▶ _INPUT DATA_:
BEGIN

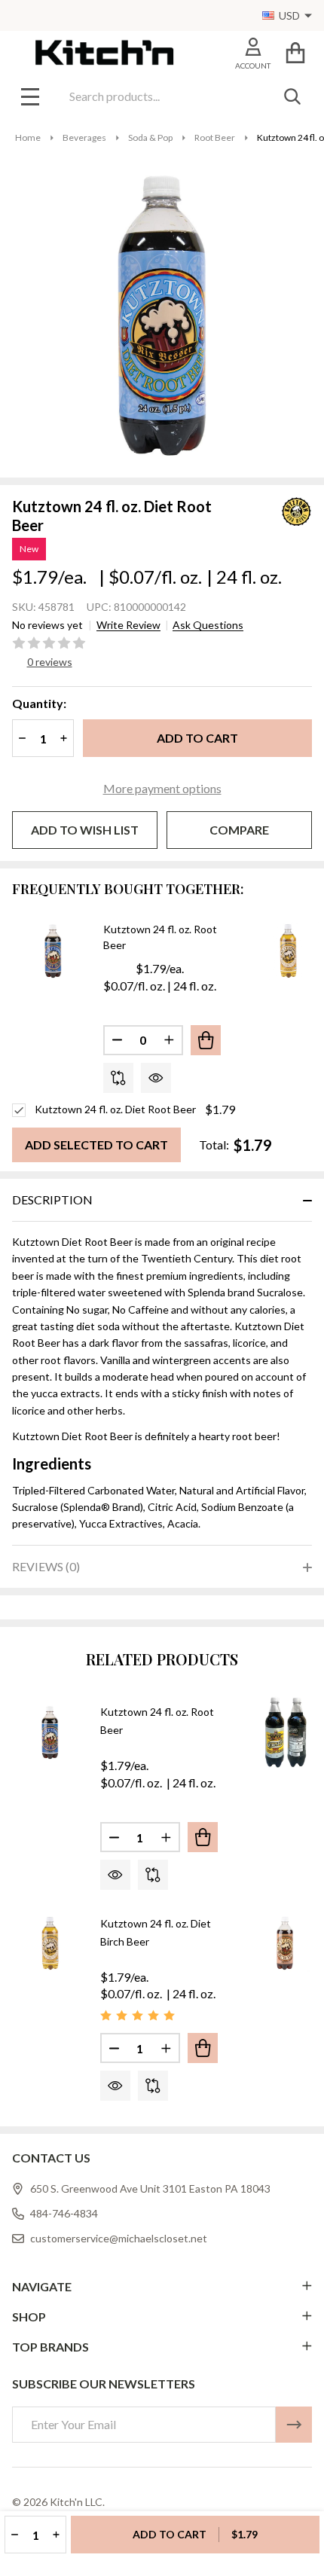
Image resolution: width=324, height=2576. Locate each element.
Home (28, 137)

END
BEGIN

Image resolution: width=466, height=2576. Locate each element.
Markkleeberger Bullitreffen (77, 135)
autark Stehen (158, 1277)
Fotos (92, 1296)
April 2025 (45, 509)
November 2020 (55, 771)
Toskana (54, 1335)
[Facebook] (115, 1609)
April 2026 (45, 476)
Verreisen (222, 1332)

END
BEGIN

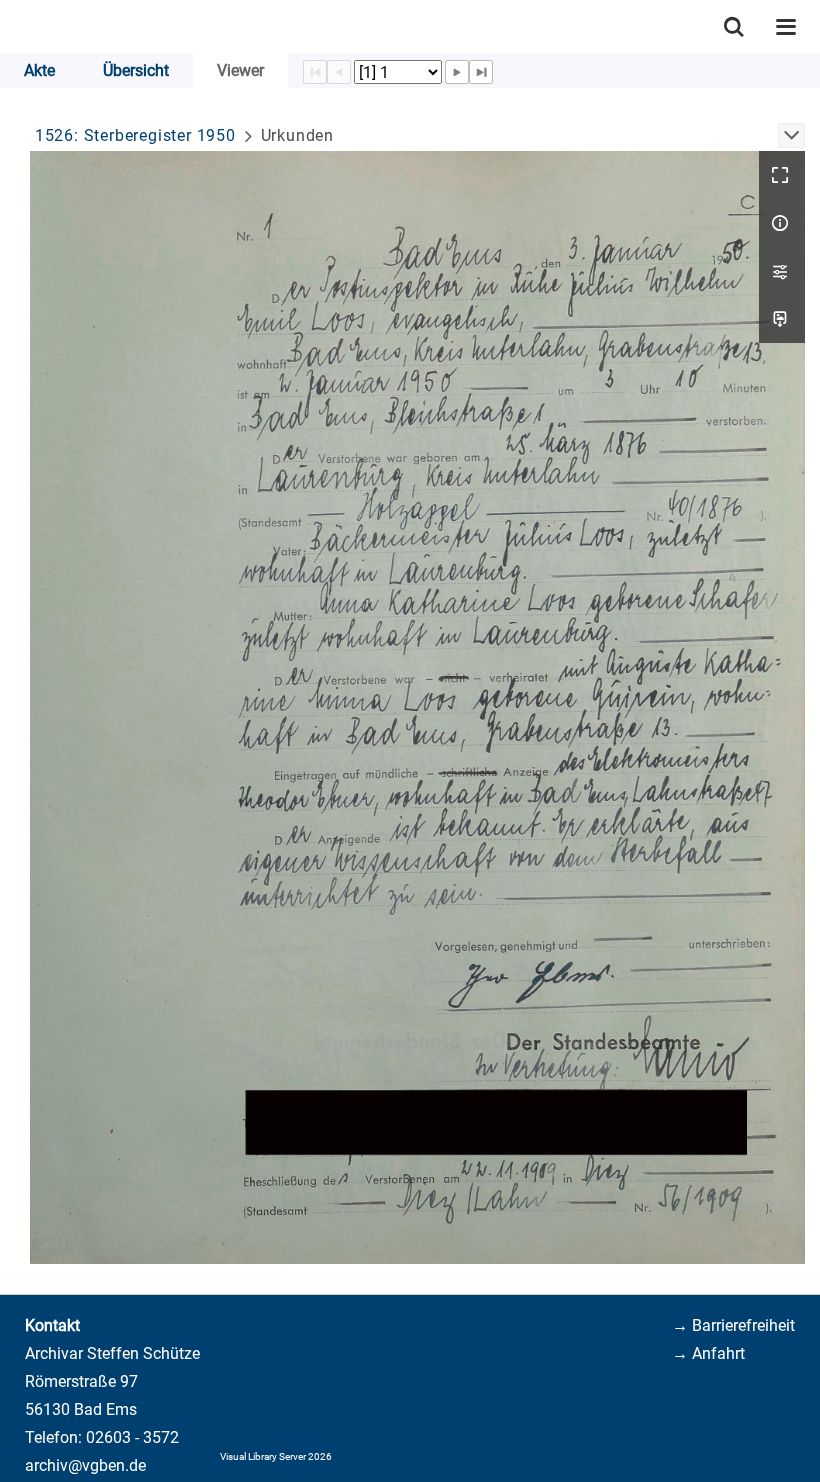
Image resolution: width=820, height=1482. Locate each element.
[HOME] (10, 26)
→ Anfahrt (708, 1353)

END

▶ _YOUR ASSIGNMENT_:
Give the exact lines, and only those, from the line containing "Image resolution: width=324, height=2576." through the line containing "Home (28, 137)" in the entries above.

▶ _YOUR RESPONSE_:
Image resolution: width=324, height=2576. Locate each element.
Home (28, 137)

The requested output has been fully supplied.